### WHAT NEEDS TO BE DONE
In the entries below, begin at the line with "Where should I click to: Go" and stop after the line with "Task: Click the VirtualBox logo in the header"; output those lines exactly and omit the pictures.

### DATA SECTION
---+---
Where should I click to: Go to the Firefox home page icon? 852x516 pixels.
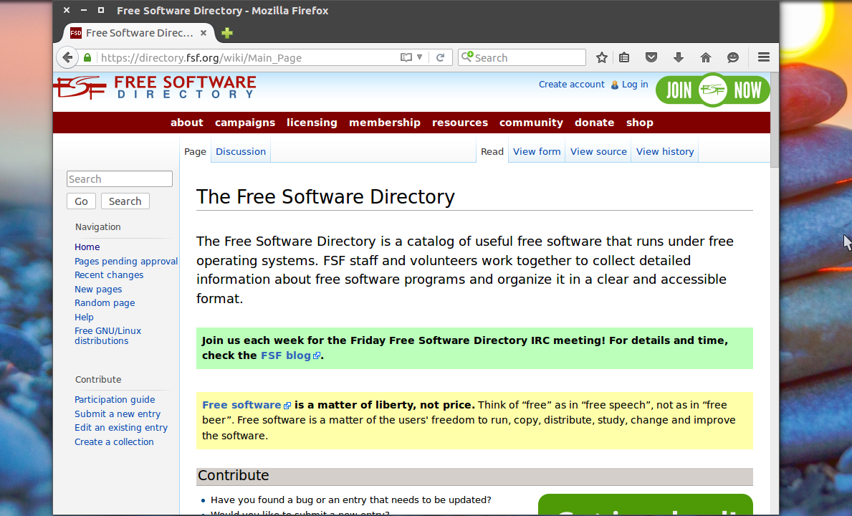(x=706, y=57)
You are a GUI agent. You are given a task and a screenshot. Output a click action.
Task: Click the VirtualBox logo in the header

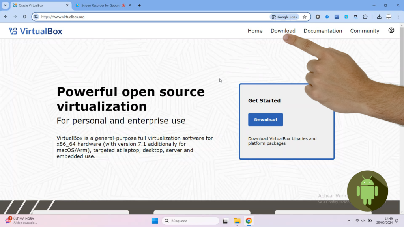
---+---
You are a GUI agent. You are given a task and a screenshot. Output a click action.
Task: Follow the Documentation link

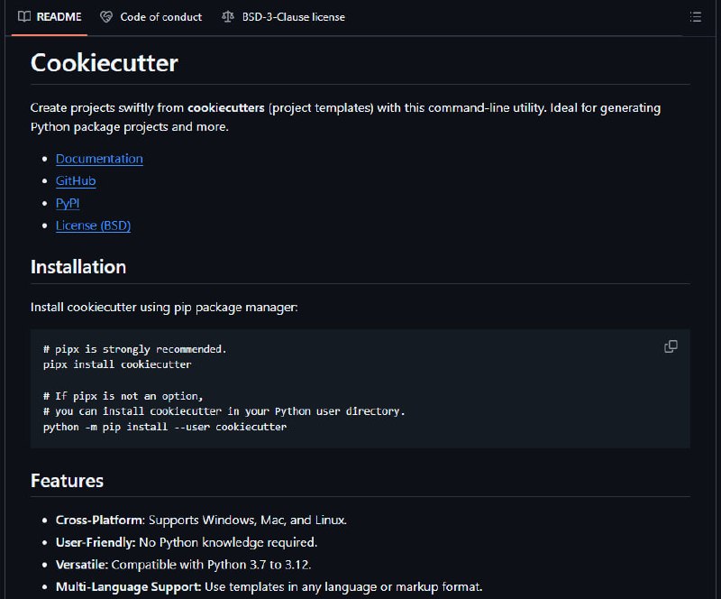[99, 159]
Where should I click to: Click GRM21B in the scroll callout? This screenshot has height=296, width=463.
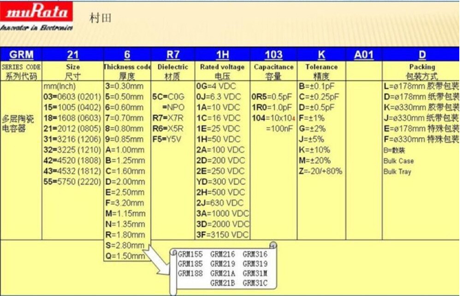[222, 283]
---+---
### SOLUTION
Where should I click to: Go to the Firefox home page icon? 852x516 pixels.
(x=706, y=57)
You are a GUI agent. You are given a task and a screenshot. Output a click action.
Task: Click the VirtualBox logo in the header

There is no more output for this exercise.